# WHAT YOU WILL DO
Summarize the work zones text below in two sentences.

# TEXT PASSAGE

__________________________________________________

Topic Category: traffic signs

Work zones

the lives of highway construction workers depend on drivers like you obeying the posted speed limits. If you are convicted of exceeding the speed limit in a highway work zone, you may be fined up to $500. Remember, the color orange marks a work zone and means slow down.

These signs are used when certain road conditions, such as loose gravel or road construction, affect the roadway surface and create potentially difficult conditions for motorists, especially motorcyclists.

Road Construction Ahead – Detour: These signs indicate a change in the traffic pattern or route ahead. Slow down. Unusual or potentially dangerous conditions are ahead.

Flashing Arrow Panels: Large flashing arrow panels or flashing message signs in work zones direct drivers to proceed into different traffic lanes and inform them that part of the road ahead is closed.

Flaggers: Flaggers are construction workers who normally wear orange or yellow vests, or yellow-green shirts or jackets. They use STOP/SLOW paddles and red flags to direct traffic through the work zone and to let other workers or construction vehicles cross the road.

Traffic Control Devices: Barricades, vertical signs, concrete barriers, drums and cones are the most common devices used to guide drivers safely through work zones. When driving near the devices, keep your vehicle in the middle of the lane and obey the posted speed limit. As you leave the
work zone, stay in your lane and maintain your speed. Don’t change lanes until you are completely clear of the work zone.

__________________________________________________

# RAW DATA

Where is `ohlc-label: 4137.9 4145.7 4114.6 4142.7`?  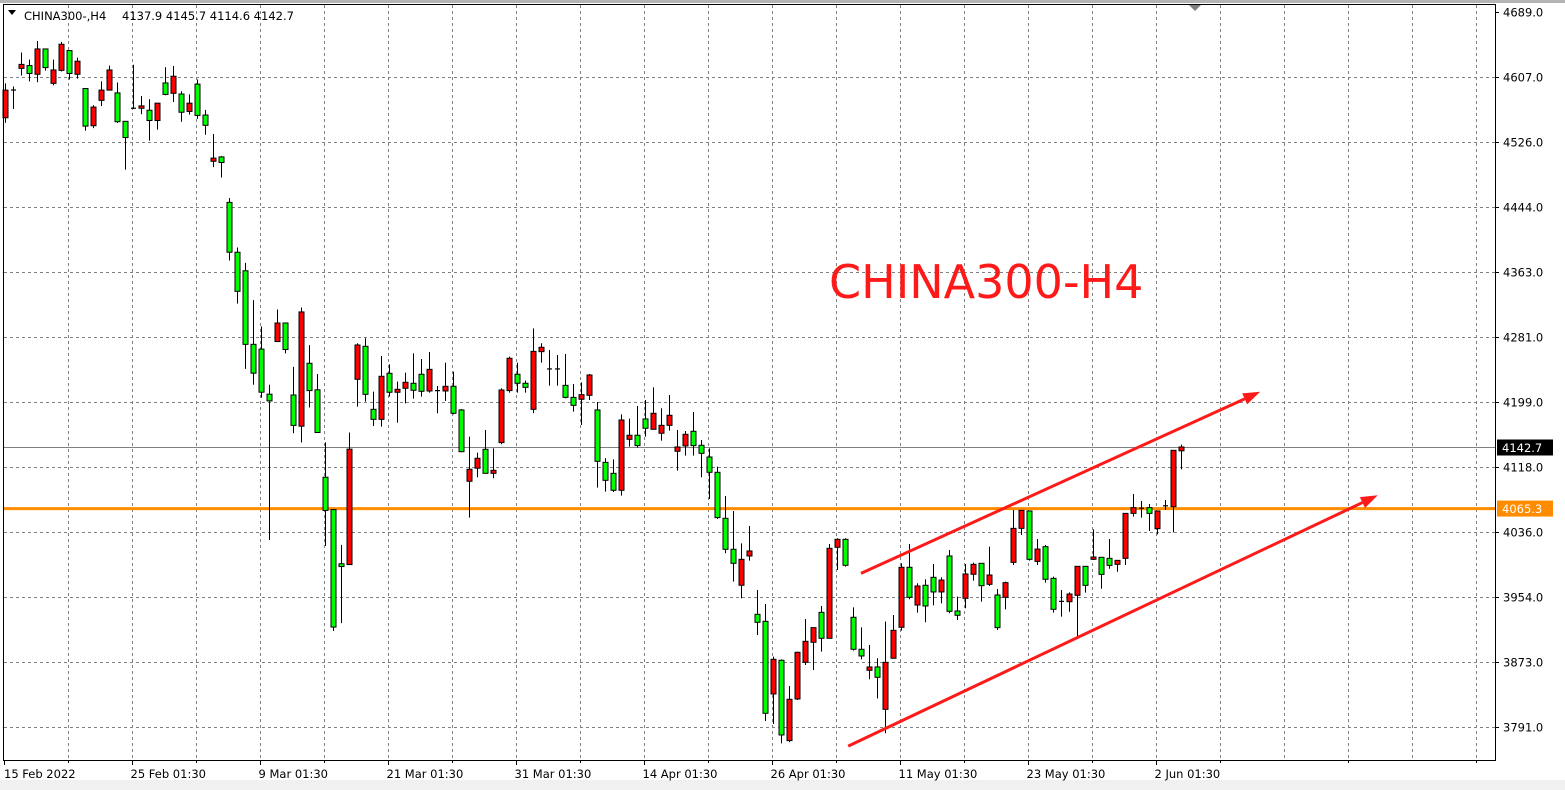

__________________________________________________

# RESPONSE BOX
Drivers must obey the posted speed limits in highway work zones, which are marked by the color orange, and speeding there can bring a fine of up to $500. Detour signs, flashing arrow panels, flaggers with STOP/SLOW paddles, and devices such as barricades, drums and cones guide drivers through these zones, and drivers should keep to the middle of their lane and not change lanes until they are completely clear of the work zone.